Sementara Kamania berdiri mengawasi dengan penuh tanda tanya, mengapa mendadak eyangnya tidak lagi memperhatikannya.
“Eyang, Nia mau sekolah," ujarnya memecahkan perhatian orang dewasa yang berada di sekitarnya.
"Eh, iya eyang sampe lupa.Nia diantar Bik Atun,eyang mau antar mama Hesti ke bidan sama Papa," jawab Endang.
"Ayo ... Neng pergi sekolah sama bibik, " ujar Bi Atun sambil menggandeng lengan Kamania dan mengajaknya pergi ke sekolah .
"Habis itu tinggal aja,Bik. Nanti kerjaan rumah nggak selesai," sahut Gilang.
"Iya Den, tapi nanti gimana Neng Nia pulang?"
"Ya nanti baru jemput lagi aja sih, gitu aja repot," ujar Gilang lagi.
Sementara Hesti hanya senyum- senyum menerima perhatian suami dan ibu mertuanya.
Selama menikah memang Hesti tidak pernah mengurusi Kamania . Kamania pun enggan dekat dengannya. Mungkin jiwanya yang masih polos tau, bahwa Hestilah yang sudah merusak keharmonisan keluarganya.
Sesampainya di sekolah, bi Atun langsung menitipkan Kamania kepada gurunya.
"Saya titip Neng Kamania ya, Bu," ujarnya.
Yuyun, guru Kamania menyambut Kamania dengan senyuman.
"Iya Bik, tapi jangan lupa jam 11 nanti dijemput. Meski tidak jauh dari rumah tapi, bahaya kalo sampai Kamania nekad pulang sendiri. Saya juga kan tidak hanya mengawasi satu murid saja ketika jam mereka pulang, sebab murid yang masuk siang segera masuk juga,” jawab Yuyun .
"Bibi pulang dulu ya neng, jangan ke mana-mana kalo bibi atau eyang belum menjemput, ya."
“Iya, Bik. Tapi jemput ya, Nia takut kalo nggak dijemput," ujar gadis kecil itu.
Bik Atun mengangguk dan cepat- cepat kembali pulang.
“Ayo, Kamania kita masuk kelas,ya, " ujar Yuyun sambil menggandeng Kamania masuk ke kelasnya.
***
"Kandungannya sudah memasuki usia lima minggu ya. Harus dijaga, jangan sampai Ibu kecapean. Dan juga makanannya diperhatikan ya,Bu" ujar dokter Andini.

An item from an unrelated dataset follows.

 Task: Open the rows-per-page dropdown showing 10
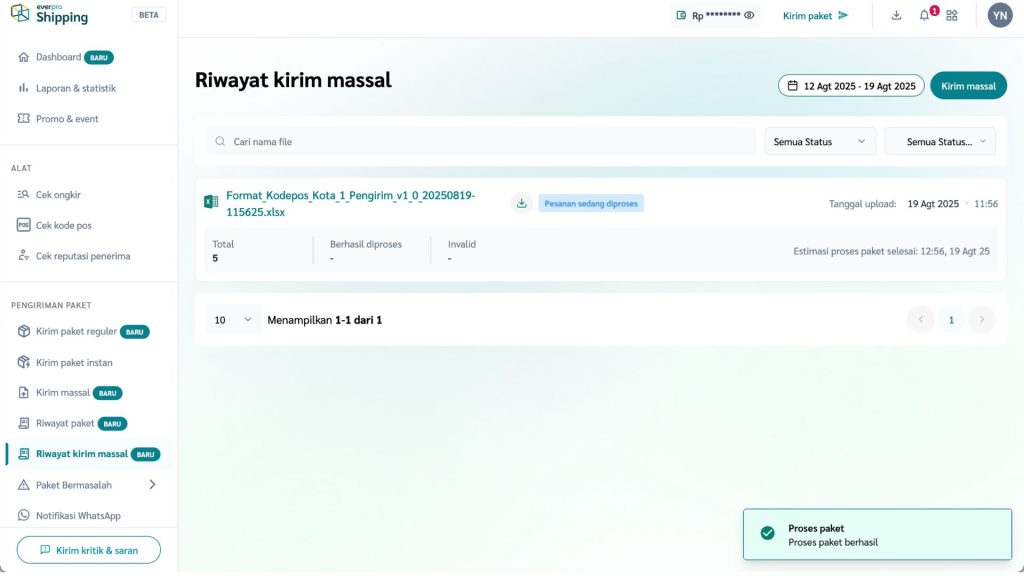(233, 320)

“Apa ada pantangan makan?” tanya Endang.
"Ah, tidak Bu. Tidak ada pantangan makan apa pun. Trimester pertama ini mungkin menantu Ibu akan mengalami morning sickness, itu sangat wajar pada ibu hamil. Untuk mengurangi mualnya boleh dibuatkan lemon tea hangat di pagi hari atau bisa juga susu khusus ibu hamil. Atau bisa juga makan buah di pagi hari seperti semangka, melon, jeruk yang manis jika makan nasi menyebabkan mual, ya,” ujar Andini panjang lebar.
"Jaga cucu saya baik- baik,ya," ujar Endang pada Hesti.
"Baiklah, jika tidak ada lagi yang ditanyakan, saya akan membuatkan resep vitamin,” ujar Andini lagi.